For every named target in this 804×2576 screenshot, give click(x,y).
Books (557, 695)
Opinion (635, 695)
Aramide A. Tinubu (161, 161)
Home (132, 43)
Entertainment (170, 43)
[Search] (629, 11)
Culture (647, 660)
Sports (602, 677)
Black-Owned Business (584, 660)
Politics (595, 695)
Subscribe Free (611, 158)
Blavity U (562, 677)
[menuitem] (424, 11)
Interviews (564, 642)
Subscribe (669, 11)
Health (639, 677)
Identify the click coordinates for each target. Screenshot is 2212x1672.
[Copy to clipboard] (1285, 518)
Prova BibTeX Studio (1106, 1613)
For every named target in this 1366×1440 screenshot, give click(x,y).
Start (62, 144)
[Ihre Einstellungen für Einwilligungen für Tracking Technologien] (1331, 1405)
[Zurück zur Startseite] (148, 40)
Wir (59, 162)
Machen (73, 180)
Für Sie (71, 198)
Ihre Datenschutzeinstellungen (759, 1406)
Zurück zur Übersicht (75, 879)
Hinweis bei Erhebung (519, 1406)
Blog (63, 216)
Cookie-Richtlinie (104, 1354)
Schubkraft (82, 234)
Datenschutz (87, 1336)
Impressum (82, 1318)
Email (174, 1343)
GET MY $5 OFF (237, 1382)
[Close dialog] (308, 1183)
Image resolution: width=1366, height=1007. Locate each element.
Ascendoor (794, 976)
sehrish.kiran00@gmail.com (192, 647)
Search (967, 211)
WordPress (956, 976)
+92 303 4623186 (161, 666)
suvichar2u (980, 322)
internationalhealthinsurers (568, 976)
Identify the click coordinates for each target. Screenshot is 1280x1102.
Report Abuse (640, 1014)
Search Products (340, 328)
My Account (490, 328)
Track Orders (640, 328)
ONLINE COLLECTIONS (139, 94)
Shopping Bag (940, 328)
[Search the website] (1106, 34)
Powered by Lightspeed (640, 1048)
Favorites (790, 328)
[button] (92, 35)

::::::::

[Exercise aim]
A single figure must be given: how many lines of the records above include the string "this".

[Response to the exercise]
2